Wang Tianyi

Personal information
- Born: April 23, 1989 (age 37) Beijing, China

Sport
- Country: China
- Sport: Xiangqi
- Rank: Grandmaster (stripped)
- Club: Hangzhou Club

Achievements and titles
- Highest world ranking: No. 1 (January 2014)
- Personal best: 2773 (July 2023, rating)

= Wang Tianyi =

Chinese former xiangqi grandmaster (born 1989)

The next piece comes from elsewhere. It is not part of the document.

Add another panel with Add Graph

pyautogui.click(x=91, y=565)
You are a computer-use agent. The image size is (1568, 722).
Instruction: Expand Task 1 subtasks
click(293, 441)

Wang Tianyi (王天一; born April 23, 1989) is a Chinese former xiangqi grandmaster.

==Career==
Wang was born in Beijing, China and began playing xiangqi at the age of 6, later winning the national U16 youth championship. In 2009, he defeated the reigning national champion Zhao Guorong, earning the nickname "Alien" (Chinese: 外星人) for his unconventional playstyle.

He won the national xiangqi championship in 2012, 2016, 2019, and 2023, and the World Xiangqi Championship in 2013, 2017, and 2022. He is considered one of the strongest xiangqi players of all time, holding the No. 1 ranking from 2014 to 2024. He played for the Hangzhou Club, which won the 2023 Xiangqi League.

In May 2023, he became the first xiangqi player to surpass the 2800 rating mark after defeating grandmaster Sun Yiyang in the national youth xiangqi masters tournament. However, he did not maintain this rating by the time the next rating list was published.

In September 2024, Wang and his Hangzhou Club teammate Wang Yuefei were caught in a match-fixing and bribery scandal, which had earned them around US$113,000. Both players were given a lifetime suspension by the Chinese Xiangqi Association and were stripped of their grandmaster titles.